● **Exercise**
Before copying, find the line below that contains "Viewport: 767px width, 443px height."; then return it and all later lines exactly, up to and including the final line, with no pictures.

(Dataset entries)
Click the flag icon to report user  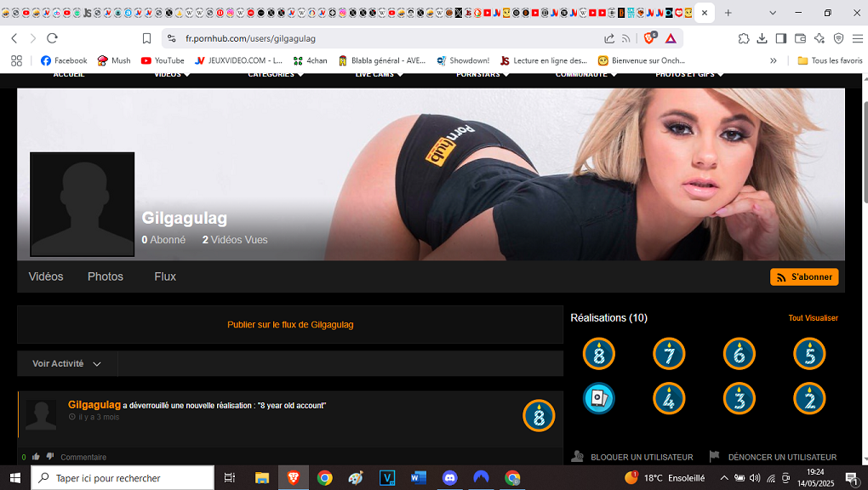click(x=715, y=457)
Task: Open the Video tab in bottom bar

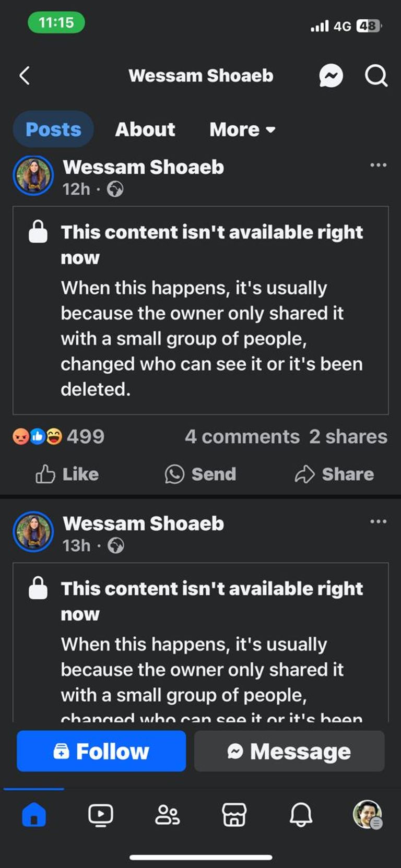Action: click(100, 814)
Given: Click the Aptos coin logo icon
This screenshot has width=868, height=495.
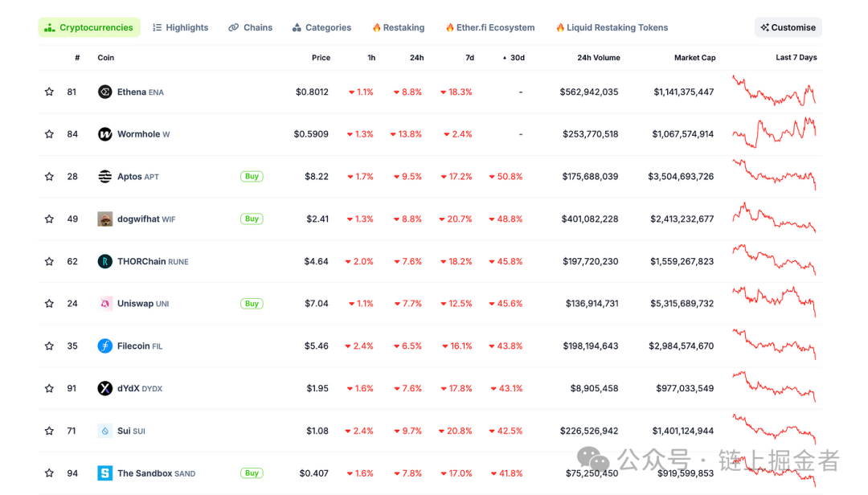Looking at the screenshot, I should coord(104,177).
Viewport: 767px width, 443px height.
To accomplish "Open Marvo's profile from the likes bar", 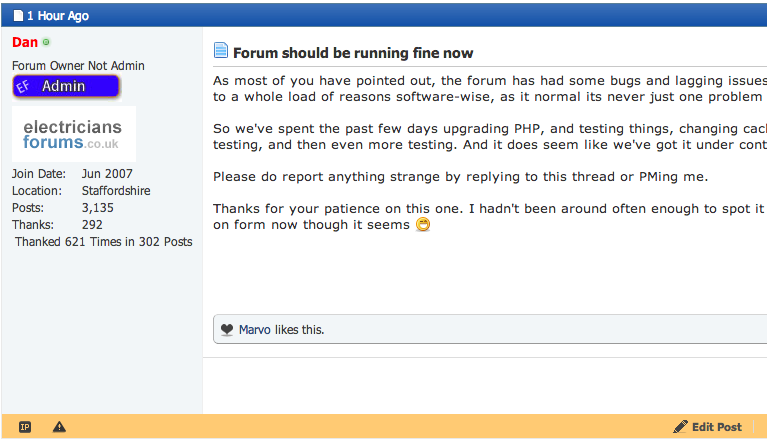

● **Answer box**
Viewport: 767px width, 443px height.
To accomplish "Open Marvo's profile from the likes bar", 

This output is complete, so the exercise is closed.